Herkesin bir hikayesi var, ya senin hikayen nedir?
    başlık yok! burası bom boş!
  1. 1.
    +445 -35
    Ben Gia. gayri intihari adam

    Birazdan okuyacaklarınızın gerçek veya kurgu olup olmadığı hakkında bir şey söylemeyeceğim. Bunu kendiniz anlayacaksınız.

    Lisenin son senesiydi. Bir yer kazanamayacağım baştan belliydi. Öyle de oldu. Bir yer kazanamadım. Zengin ve neredeyse eve hiç uğramayan bir babam, pgibolojik sorunları olan bir annem vardı. Bir de küçük erkek kardeşim.
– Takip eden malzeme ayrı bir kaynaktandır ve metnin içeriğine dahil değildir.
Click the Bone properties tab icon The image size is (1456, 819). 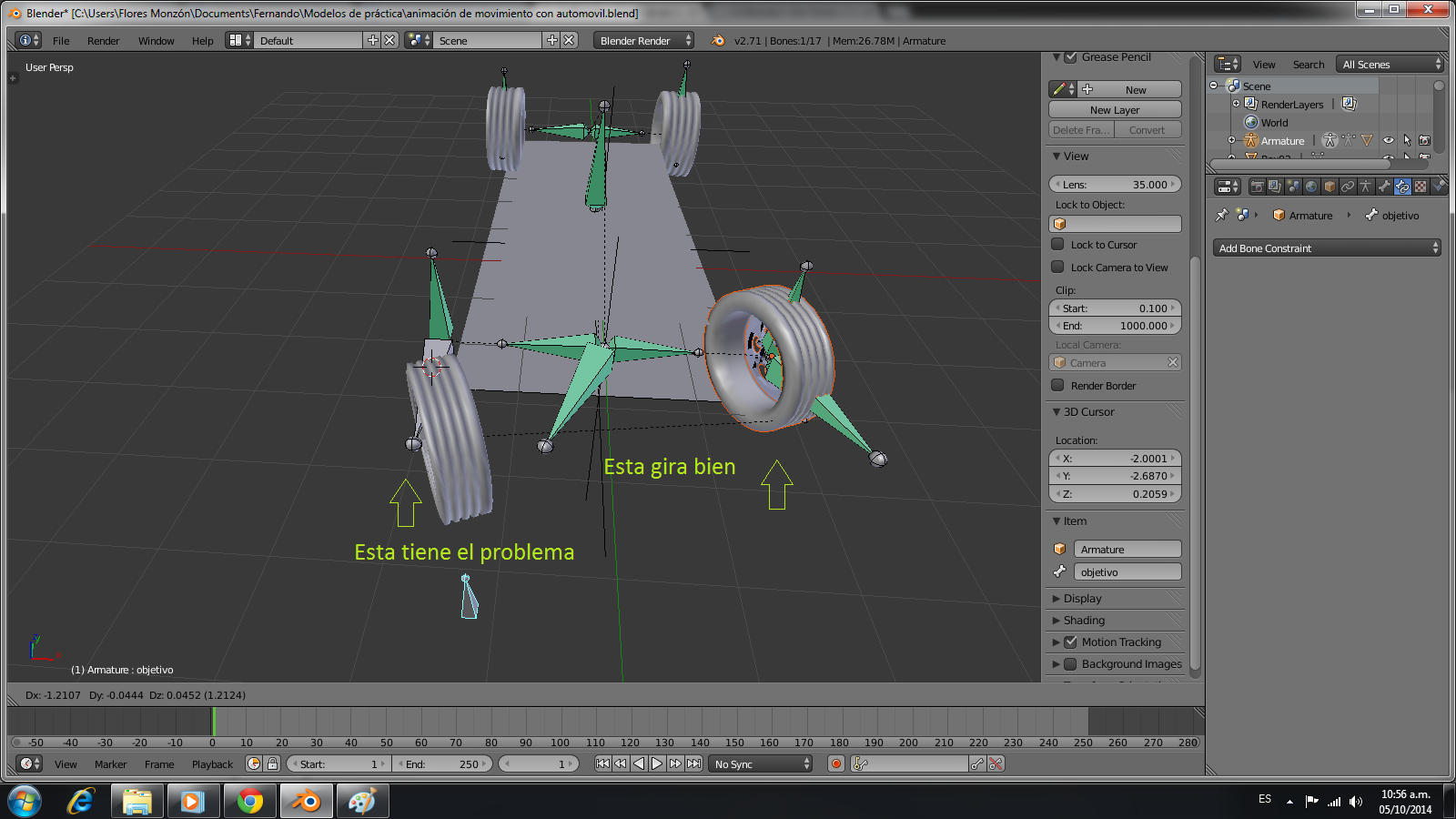pos(1384,187)
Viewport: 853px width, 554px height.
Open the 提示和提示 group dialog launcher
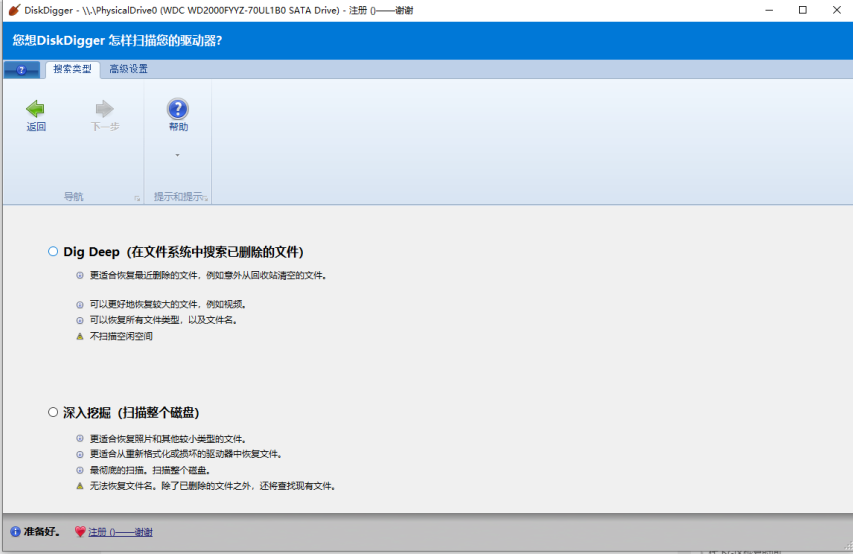205,198
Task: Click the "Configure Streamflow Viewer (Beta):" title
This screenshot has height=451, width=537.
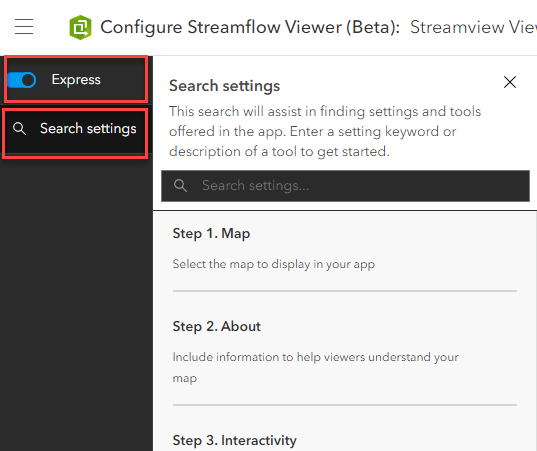Action: pos(250,27)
    Kardeşime ben sahip çıkıyordum ama ben kendime bile sahip çıkamayan birisiydim. Hayatta yaşanan hiçbir gelişme umrumda değildi. Sanki bu hayatı ben değil, rüyada olan bir kitap karakteri yaşıyordu.

    Sınıfta her gün en arka sıraya gider uyurdum. Uyumadığım zamanlarda da kitap okurdum. Hocalar benden ümidi kesmişti. Sınıf arkadaşlarımın benden zaten bir ümidi yoktu bile. O sene öyle bitti. Mezuniyete bile katılamadım.
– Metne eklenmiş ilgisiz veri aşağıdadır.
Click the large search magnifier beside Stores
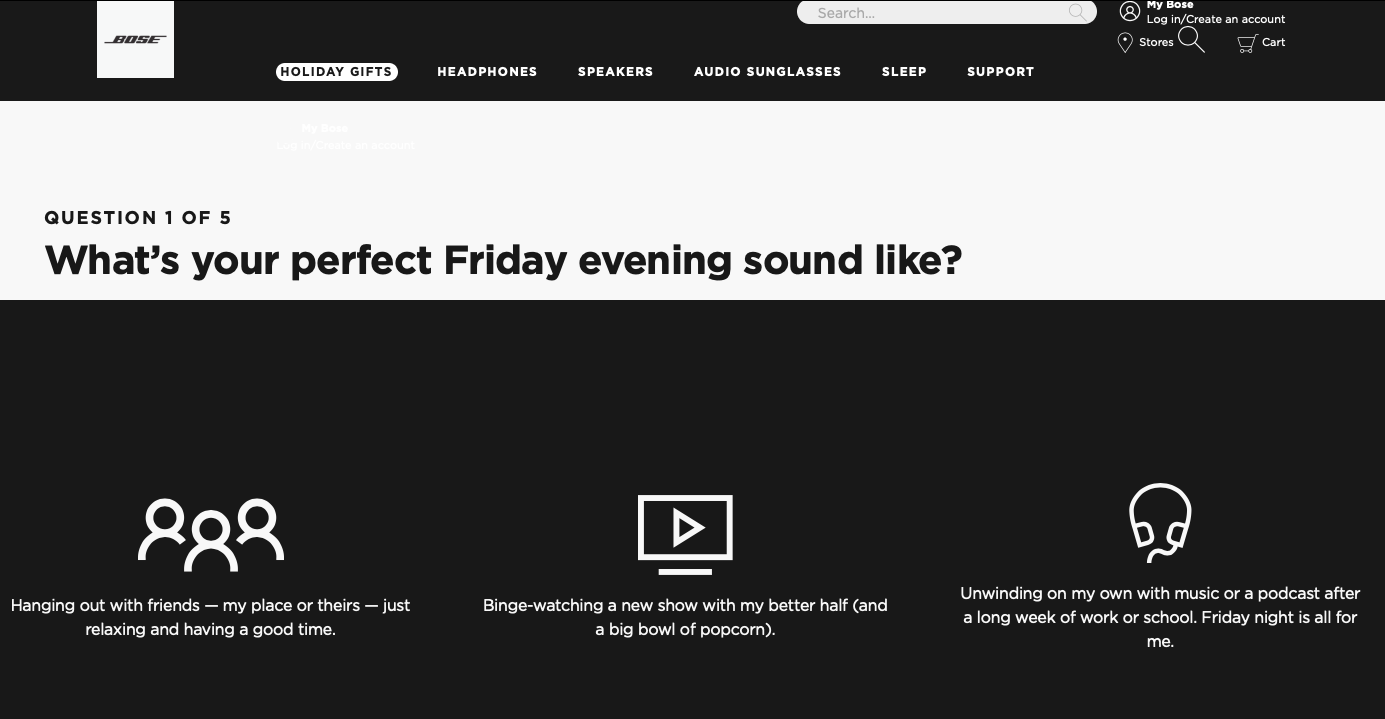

    Anlamsız geliyordu her şey.
    ···
  2. 2.
    +73 -4
    Eve geldim oturdum ve ellerime bakmaya başladım. incecik kız gibi ellerim, incecik bir bileğim vardı.

    Kollarıma baktığımda kendime acıdım. Annemin odasına girdim.

    Donuk gözlerle duvara doğru sayıklıyordu.
    Kulak kabarttım acaba ne diyor diye.

    "Ahmet niye konuşmuyorsun? Ahmet susmak zorunda mısın?"

    Geri çıktım odadan.

    Annem Ahmet'i hep sayıklardı ama kim olduğunu bilmiyordum.

    Pgibolojik rahatsızlığı başladıktan sonra zaten babam da evden gitmiş, hayatını yaşamaya başlamıştı. Eve sadece para gönderiyordu o kadar.
    ···
    1. 1.
      +8 -4
      Ahmet ananın eski sevgilisi ve senin gerçek baban, bunu biliyorum çünkü ahmet benim. Ben senin babanım gerçek baban
      ···
    2. 2.
      -1
      adım ahmet bin. gurur duydum
      ···
    3. 3.
      0
      Rezerrtyyyy
      ···
    4. diğerleri 1
  3. 3.
    +71 -2
    Kardeşimin odasına gittim. Bilgisayarın başında oyun oynuyordu. Ne desem duymazdı.

    Bir an düşündüm ben en son ne zaman yemek yedim?

    Hatırlamıyordum. Açtım dolabı yemek yoktu. Geri kapattım. Gittim kendi odama ve düşünmeye başladım babam hakkında.

    Bu adam çocuğunu hiç mi merak etmez? Bir yer kazanabildin mi diye bile sormuyordu.

    Bileklerime baktım. incecik bileklerime.. Kessen kesilmez minicik kıyamazsın yani.

    Annemin odasına girip biraz para alıp dışarı çıkmaya karar verdim.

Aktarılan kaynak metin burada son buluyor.